Kindly requesting a walkthrough for the museums and nature centers project in R

Hi I have been stuck on step 10 for almost a month now and cannot figure out what on earth is wrong with my code. Specifically, steps 7-10 are giving me the most difficulty and there is no walkthrough and cannot find the answer in the codecademy forums. I am not sure if there is a bug within the problem but I have even reset it and cannot progress past 7-10 because the stacked bar plot does not update.

This is the intermediate R course using ggplot2

Steps 7-10 are:

  1. Our data also contains information on each museum’s region, representing groups of states. Create a stacked bar plot using museums_df showing the count of museums by region ( Region.Code..AAM. ), mapping Is.Museum to the fill aesthetic. Convert Region.Code..AAM. to a factor (e.g. factor(Region.Code..AAM.) ) so ggplot2 plots its levels as discrete rather than continuous values. Call this plot museum_stacked .
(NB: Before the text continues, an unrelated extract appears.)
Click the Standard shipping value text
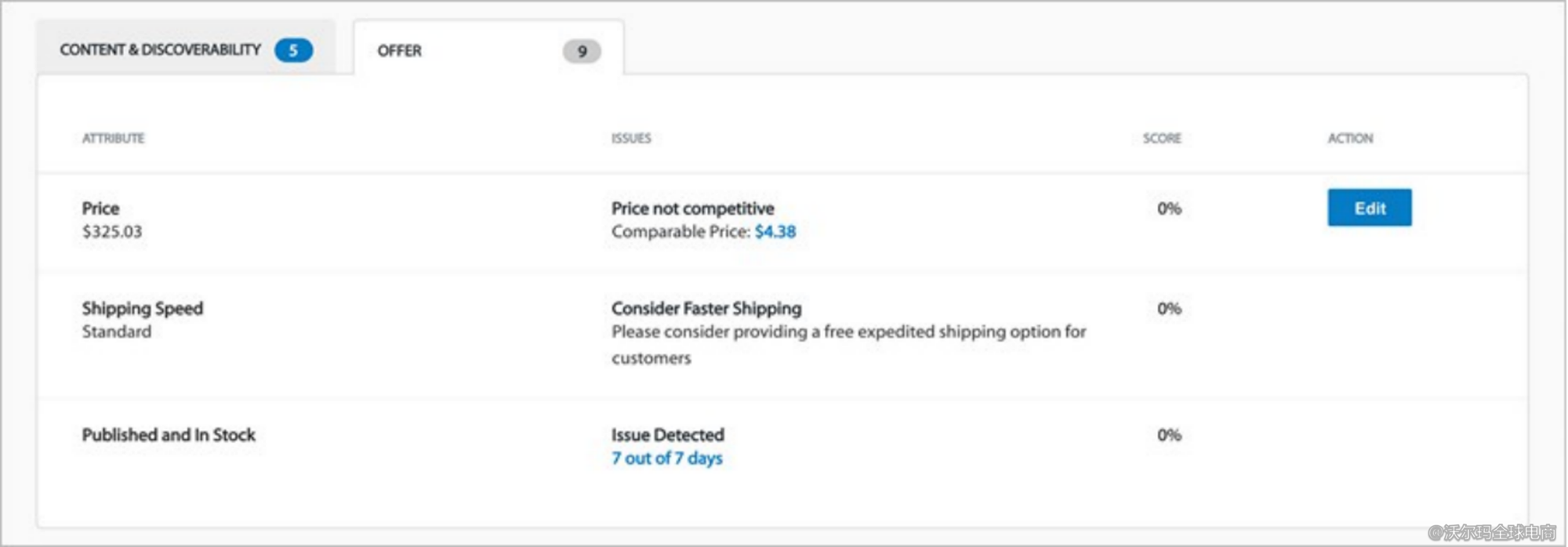This screenshot has height=547, width=1568. (x=116, y=332)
  2. Our plot is hard to read – right now, we don’t know what the region numbers correspond to. Use scale_x_discrete() to rename the numeric labels to text according to the following table.
    Similarly, add a scale_fill_discrete() layer to relabel the “TRUE” and “FALSE” labels in our legend to “Museum” and “Non-Museum”.
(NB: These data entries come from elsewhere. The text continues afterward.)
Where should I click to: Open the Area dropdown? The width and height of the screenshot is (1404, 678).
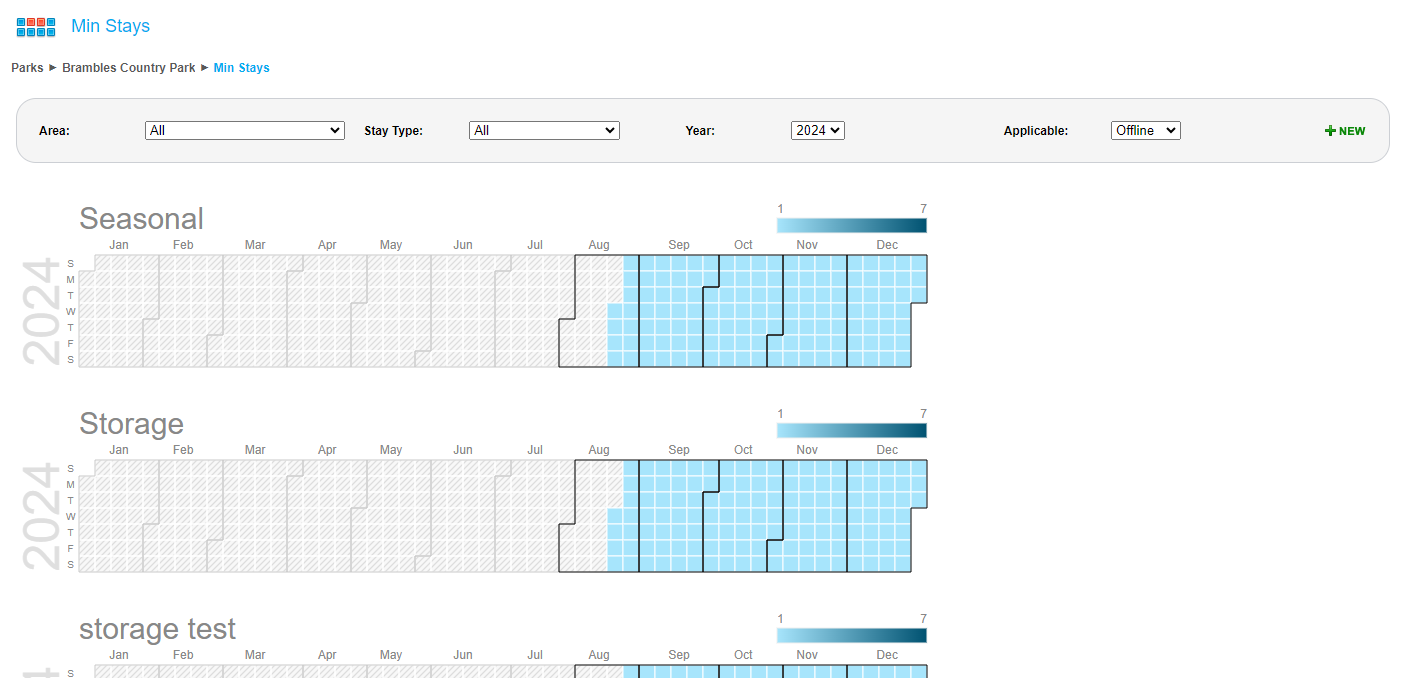point(244,131)
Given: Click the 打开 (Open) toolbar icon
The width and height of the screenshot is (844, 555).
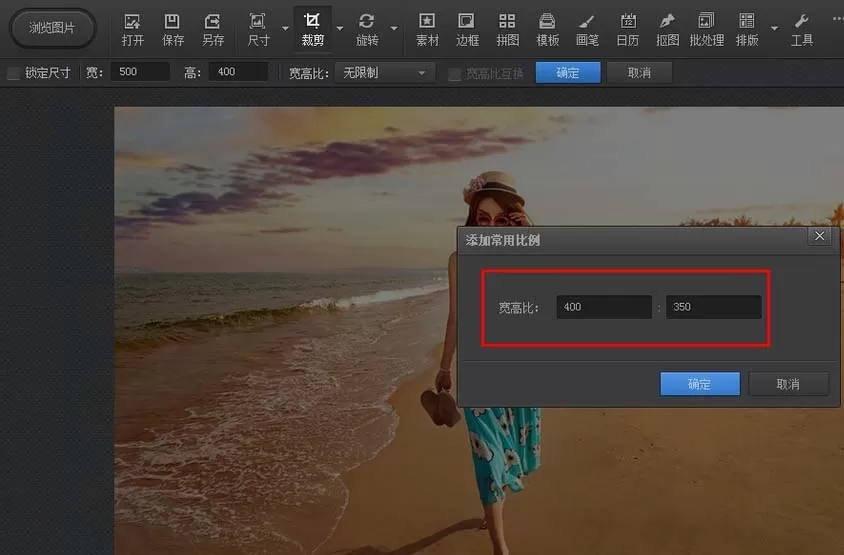Looking at the screenshot, I should (132, 30).
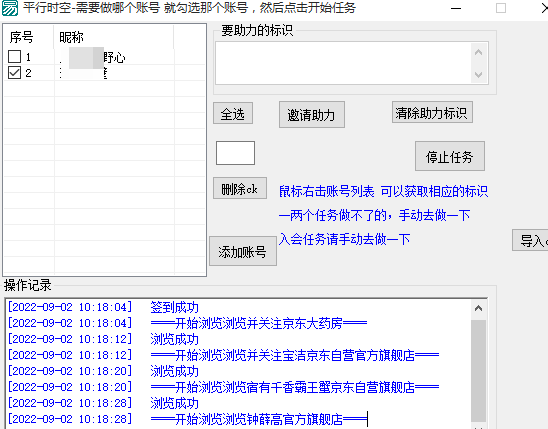Uncheck the checkbox for account row 2

[14, 73]
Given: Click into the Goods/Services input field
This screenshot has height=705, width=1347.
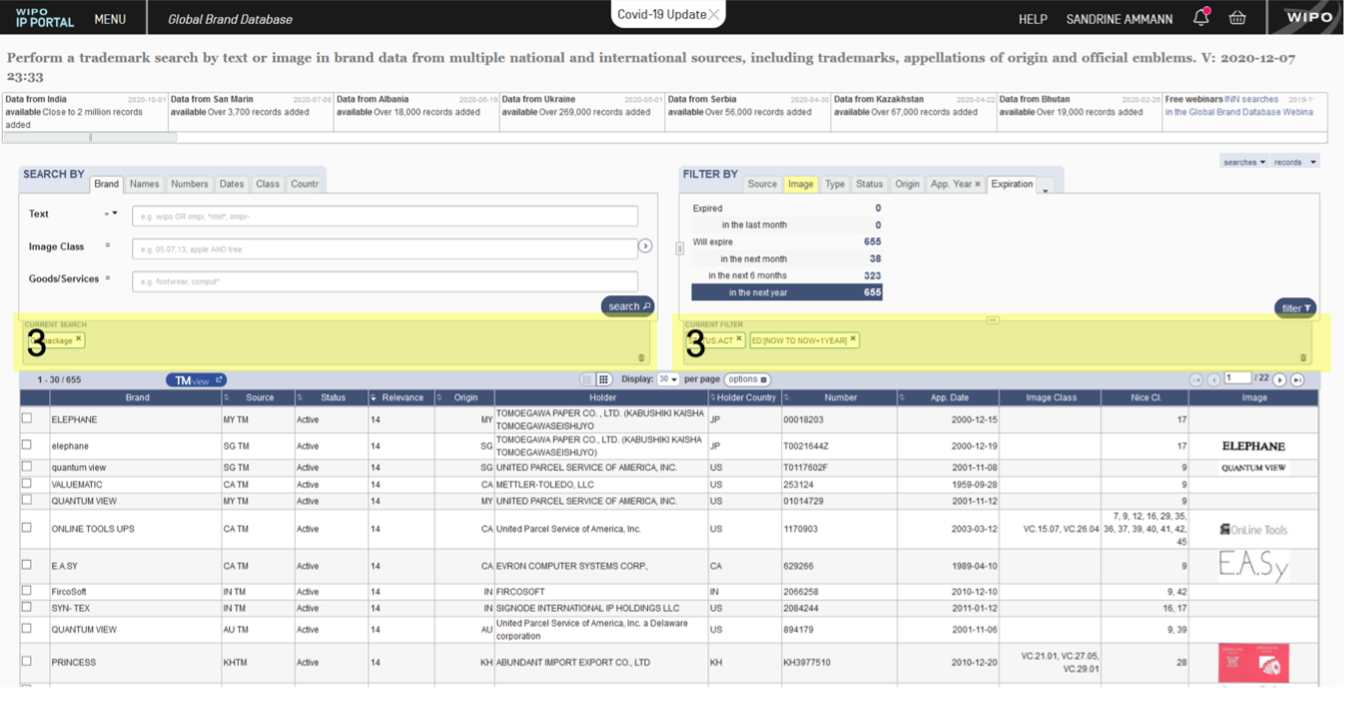Looking at the screenshot, I should coord(385,281).
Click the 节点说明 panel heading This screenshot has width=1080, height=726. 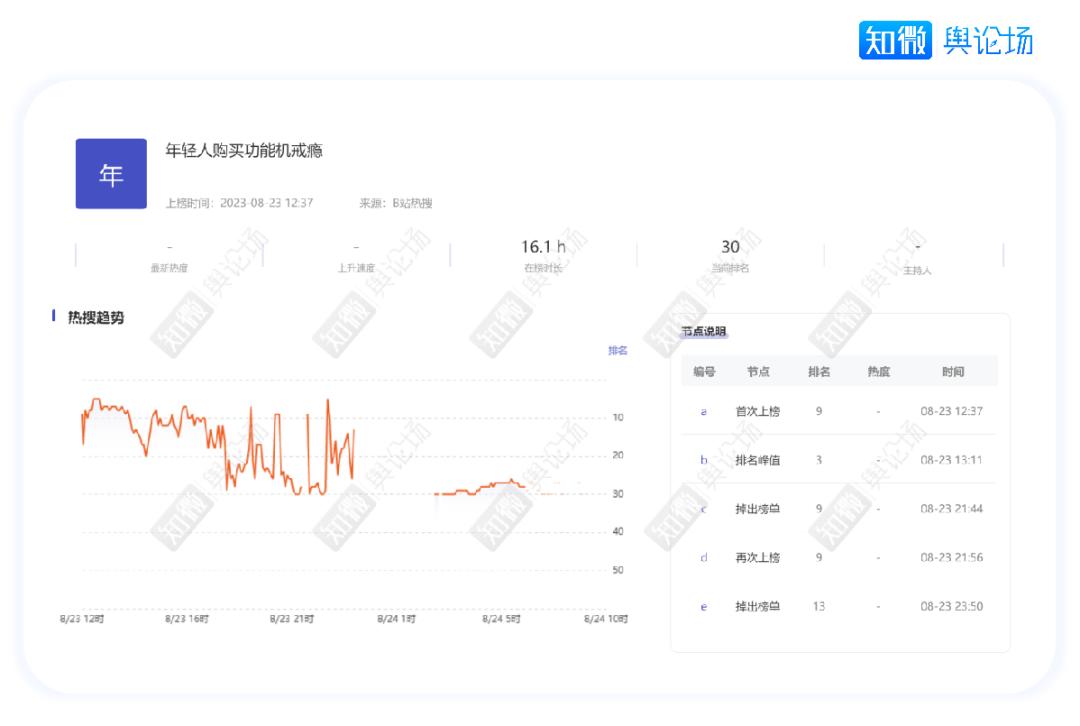[704, 332]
Based on the plot we created, which region has the most museums?

  1. Rather than seeing counts, perhaps we’re more interested in the percentage of museums vs non-museums by region. Transform the plot we just created to a stacked bar plot showing values out of 100% by passing position = "fill" to our geom_bar() layer. Apply the scales::percent_format() function to transform our y axis labels into percentage values.
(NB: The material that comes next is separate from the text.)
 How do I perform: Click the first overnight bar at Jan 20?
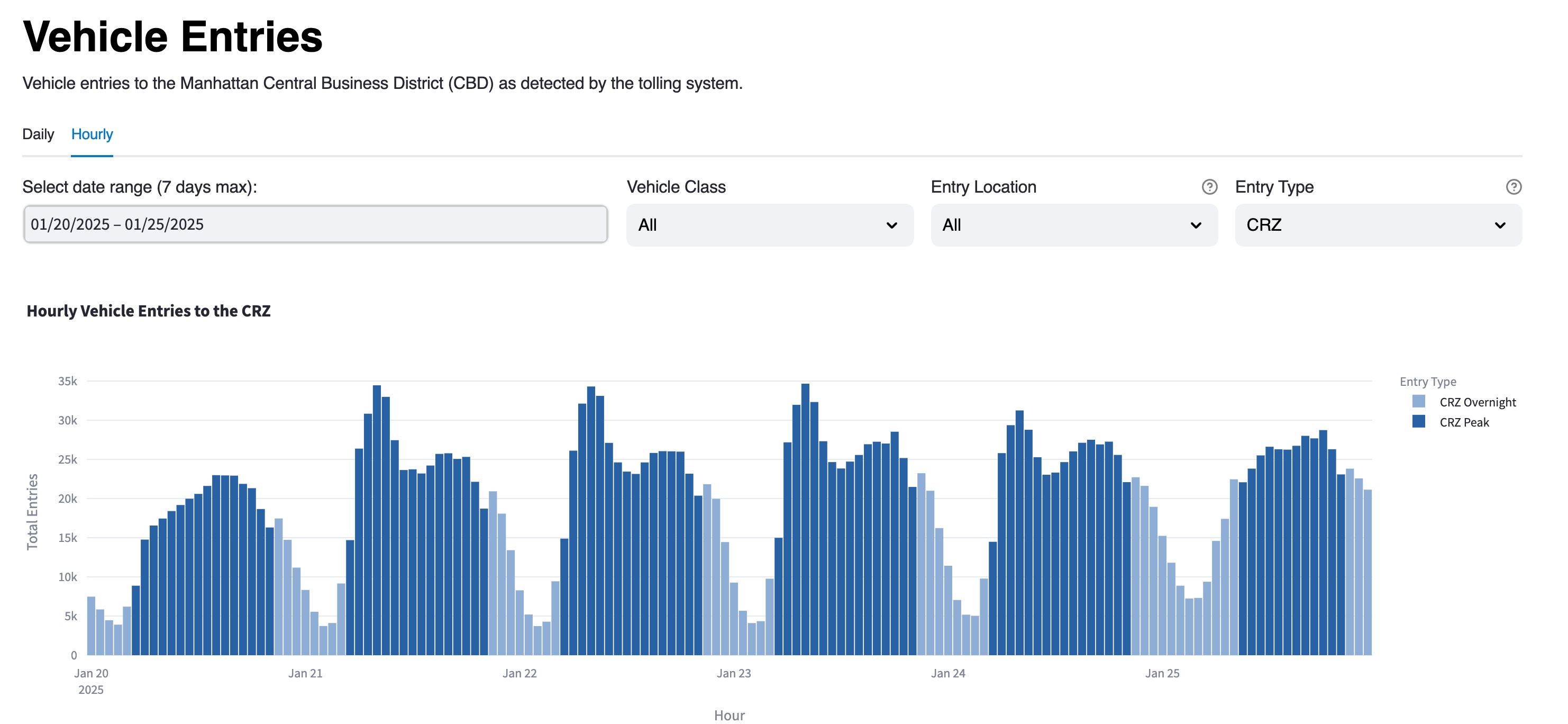coord(92,626)
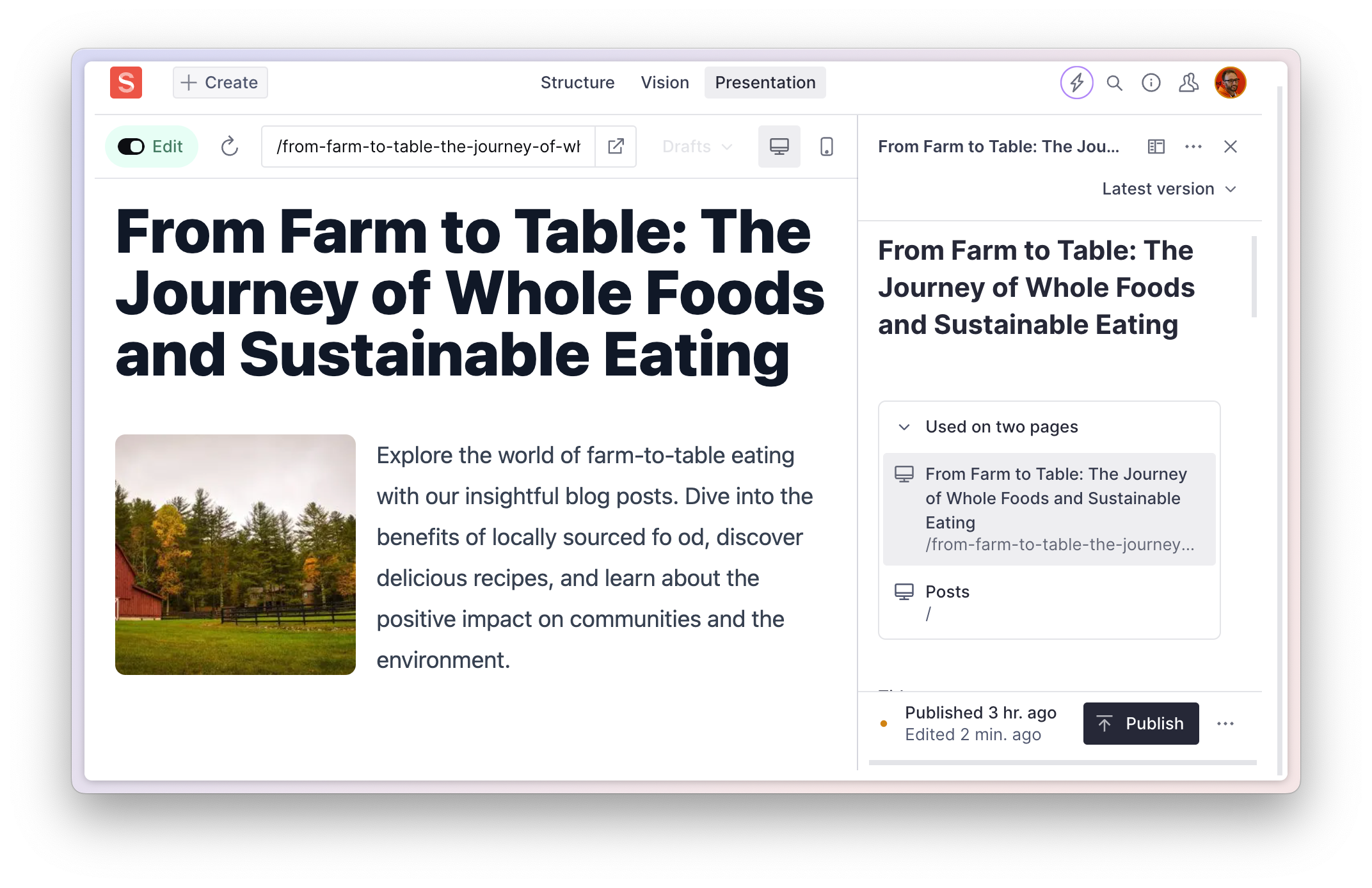Switch to desktop viewport preview

[779, 147]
How does the distribution of museum types vary by region?

  1. Our graph looks pretty good! However, our axes titles are a little non-descript. Using the labs() layer, let’s title this plot “Museum Types by Region”, relabel the x axis title as “Region”, relabel the y axis title as “Percentage of Total”, and relabel the fill legend title as “Type”.

Now, someone can take a look at this plot and immediately understand what is being described. There were a lot of steps here, but now our plot is clear and professional. Give yourself a pat on the back, and feel free to take a 10 minute coffee break before the next section!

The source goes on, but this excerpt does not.